▶ [What you are asked to do] Down to the last line, repeat the entries exactly and drop any image.

Start of Listed records

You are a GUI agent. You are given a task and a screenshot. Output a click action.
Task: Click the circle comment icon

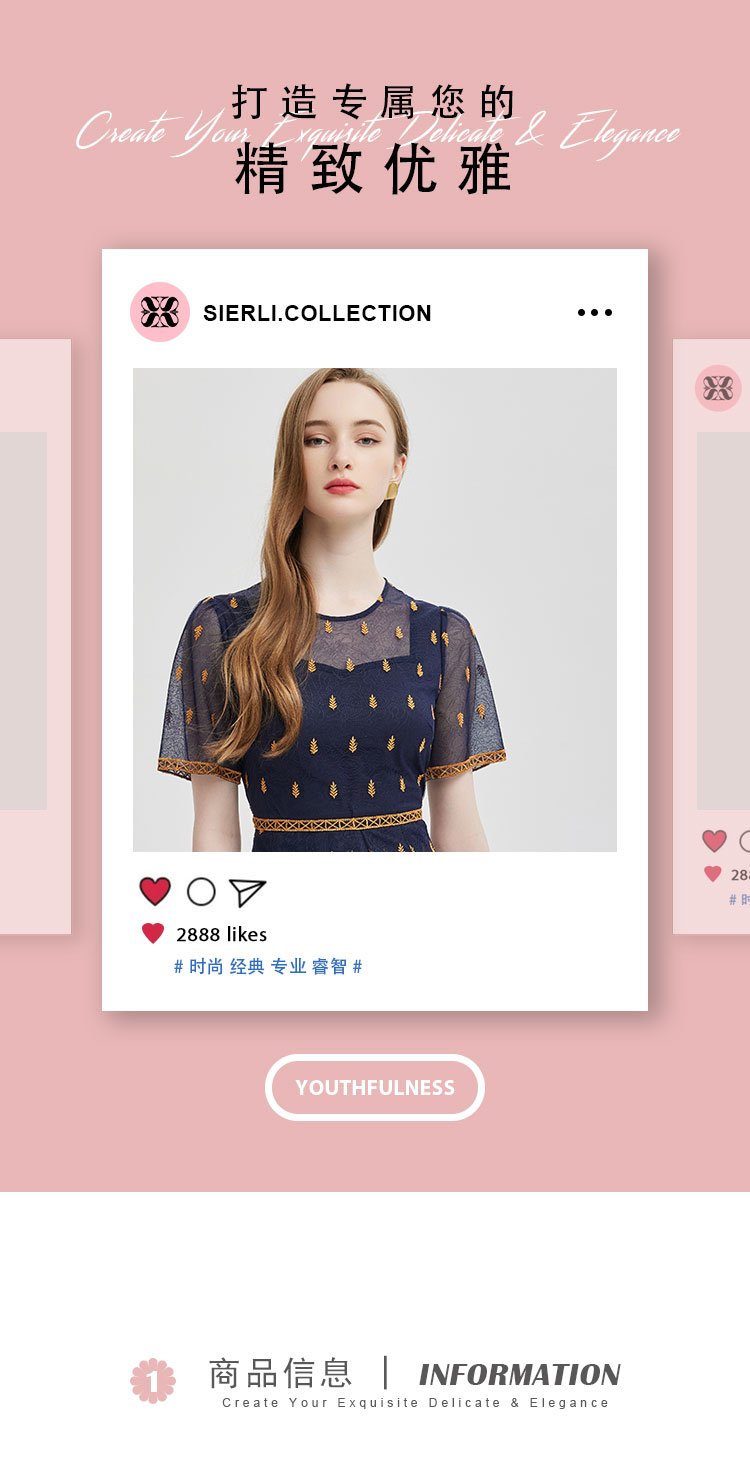[x=201, y=892]
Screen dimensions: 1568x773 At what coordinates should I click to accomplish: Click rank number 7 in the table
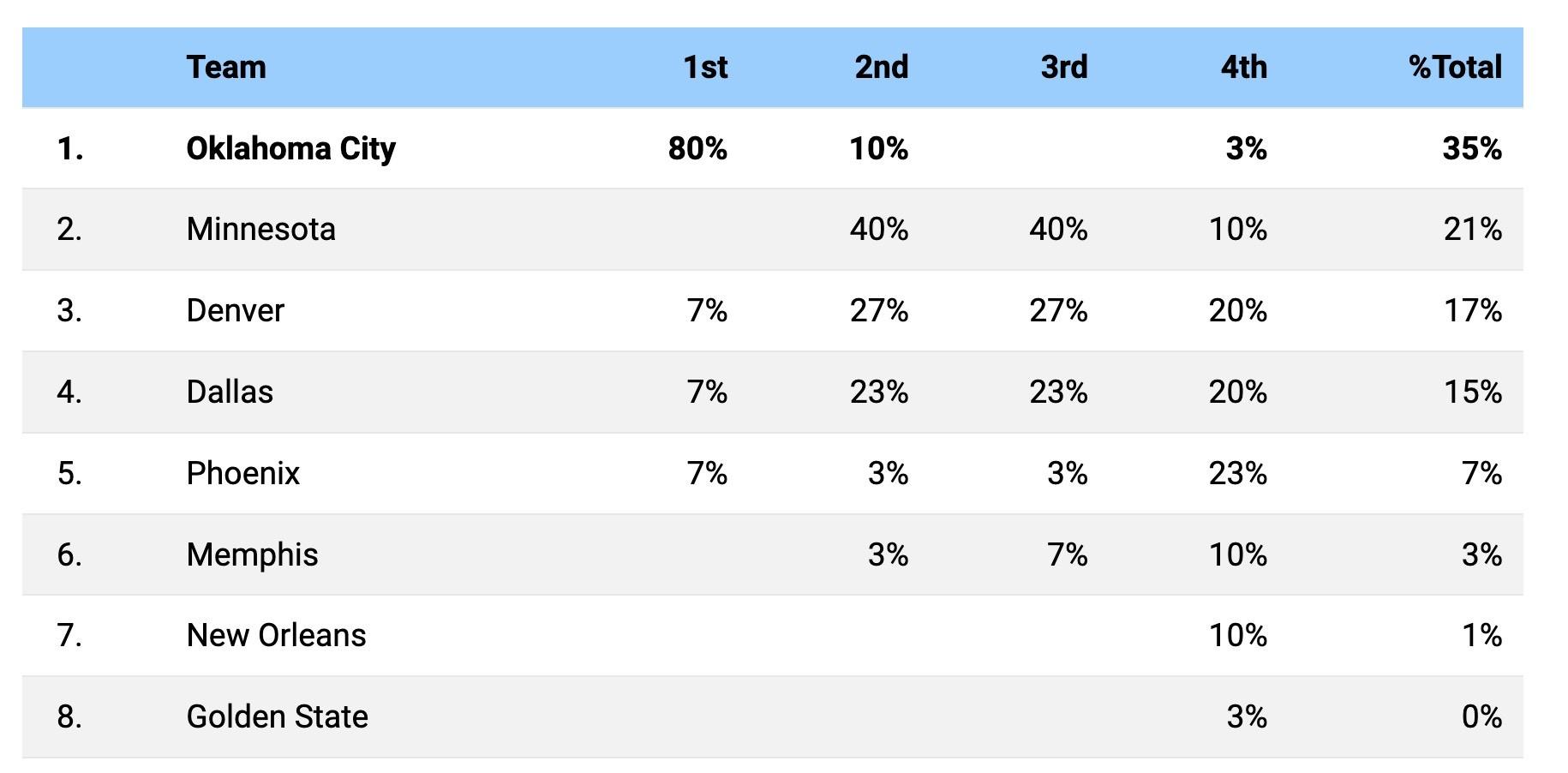point(69,635)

End of Listed records

▶ [Task result]
You are a GUI agent. You are given a task and a screenshot. Output a click action.
Task: Click the circle comment icon

[x=201, y=892]
Screen dimensions: 1568x773 At what coordinates should I click to accomplish: Click rank number 7 in the table
point(69,635)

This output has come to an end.